I headed out to Jura with a client-appointed independent marketeer/barman called Simon Baker (who went on to work full time for the brand, I heard later). Jura is in the Inner Hebrides of Scotland, and getting there from London is a bit of a mission. You have to fly to the Isle of Islay…
…where you rent a car and put it on this ferry to Jura.

At the other side of the island, you find a one-hotel, one-distillery (and probably one-horse) town.
The island is famed for its seclusion — George Orwell came here to pen a little classic called 1984 — and its ruggedness (the Paps of Jura are a hiker’s delight).
After 24 hours on the island, it was pretty clear that the way forward was to sell the island, not the whisky, especially since there is no other whisky from Jura to compete with.

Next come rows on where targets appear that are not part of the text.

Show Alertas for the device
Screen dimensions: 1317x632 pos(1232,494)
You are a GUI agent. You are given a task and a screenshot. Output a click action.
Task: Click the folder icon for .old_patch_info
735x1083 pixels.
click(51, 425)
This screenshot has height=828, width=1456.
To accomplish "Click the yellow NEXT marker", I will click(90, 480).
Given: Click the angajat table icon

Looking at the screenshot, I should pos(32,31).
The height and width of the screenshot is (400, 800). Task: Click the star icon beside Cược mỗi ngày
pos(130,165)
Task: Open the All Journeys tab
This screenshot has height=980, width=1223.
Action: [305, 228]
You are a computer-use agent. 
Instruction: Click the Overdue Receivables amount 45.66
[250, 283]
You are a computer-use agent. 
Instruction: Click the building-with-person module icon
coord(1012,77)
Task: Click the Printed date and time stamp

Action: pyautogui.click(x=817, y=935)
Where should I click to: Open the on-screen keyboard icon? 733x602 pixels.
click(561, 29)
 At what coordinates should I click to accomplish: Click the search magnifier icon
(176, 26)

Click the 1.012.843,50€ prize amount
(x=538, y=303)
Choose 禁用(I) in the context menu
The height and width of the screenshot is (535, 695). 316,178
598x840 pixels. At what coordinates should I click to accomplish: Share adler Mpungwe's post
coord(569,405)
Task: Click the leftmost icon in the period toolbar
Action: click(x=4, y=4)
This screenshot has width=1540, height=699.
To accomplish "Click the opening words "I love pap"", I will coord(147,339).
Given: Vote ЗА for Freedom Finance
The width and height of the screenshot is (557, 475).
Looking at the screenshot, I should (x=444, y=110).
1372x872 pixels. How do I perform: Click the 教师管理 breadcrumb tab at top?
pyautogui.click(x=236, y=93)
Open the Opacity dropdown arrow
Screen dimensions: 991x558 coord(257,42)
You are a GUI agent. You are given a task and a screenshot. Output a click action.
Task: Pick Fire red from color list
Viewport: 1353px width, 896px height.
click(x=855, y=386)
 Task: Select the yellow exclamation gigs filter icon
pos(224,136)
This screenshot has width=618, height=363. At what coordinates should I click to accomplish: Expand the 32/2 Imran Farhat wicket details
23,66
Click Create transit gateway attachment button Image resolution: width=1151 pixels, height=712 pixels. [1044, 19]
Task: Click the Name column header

We put it in a presentation to the client:
“In the accepted sense, a single malt is a distillation of the place it’s made (the natural materials and so on contributing to the taste)
Therefore, the character of Jura and the taste of its only malt can be directly associated.”
The idea was to position and market Jura almost — almost — like the whisky version of a Caribbean rum. The Jura island where the whisky originates, and which the whisky conjures, is about white sandy beaches and crystalline water; forested mountains; ponies, motorbikes and yachts; a hunting and fishing refuge for rich grandees; and a remote bolthole for a literary genius.
In other words:
“Jura is the whisky from the Isle of Jura.”
Can you imagine my delight, then, when I saw this special Jura packaging in the window of the Nicolas liquor store on Westbourne Grove in Notting Hill (in July 2009)?
Five years on, the brand is doing exactly what we advised: selling not a product, but the story of a place (although, personally, I think the copywriting could be sharper).